I’ve trained an NVIDIA Tao model(specifically YOLOv4 having MobileNetV2 backbone) and I want to deploy the same onto Grove Vision AI v2 which can support a model input of 3x224x224 and about 1.7 MB in size.
How can I post process(prune, retrain etc.) on Edge Impulse so that I can reduce the model size? Any help on this would be greatly appreciated.
Thanks for the quick reply! Unfortunately, at the moment I only have access to Grove Vision AI v2 which has a constraint of 2 MB SRAM(obv not all of the SRAM is available for the model). Would love some tips for target device options here? Currently using Seeed Vision AI module but Vision AI v2 has Cortex M55 and Ethos U55.
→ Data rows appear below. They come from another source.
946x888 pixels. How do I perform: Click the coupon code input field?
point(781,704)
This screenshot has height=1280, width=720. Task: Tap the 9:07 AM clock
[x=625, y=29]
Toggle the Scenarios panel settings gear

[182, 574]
Additionally, I observed that the TAO YOLO SSD models are smaller in size(~1.6 MB for the MobileNetV2 3x224x224 backbone) but like all the other TAO models, the accuracy(or precision score on EI) is really bad about 9.2%(YOLOv4 - MobNetv2 3x224x224). Do you know the reason for this? My project ID is as follows: mouse vs cup - Dashboard - Edge Impulse
Also I noticed that here NVIDIA TAO (Object detection & Images) | Edge Impulse Documentation that not all backbones might be pre trained from NVIDIA. Is that correct or am I interpreting it wrong? Do you have a detailed guide for the pre-trained models from NVIDIA TAO and the models trained by EI on ImageNet?
Another quick question: how do I change the model being optimized in EON tuner?
I see you are working for Himax are you engaging with our solutions team? I think you would be best to work with them on TAO as it is something I dont have a lot of experience with yet. (still waiting for my test device to arrive )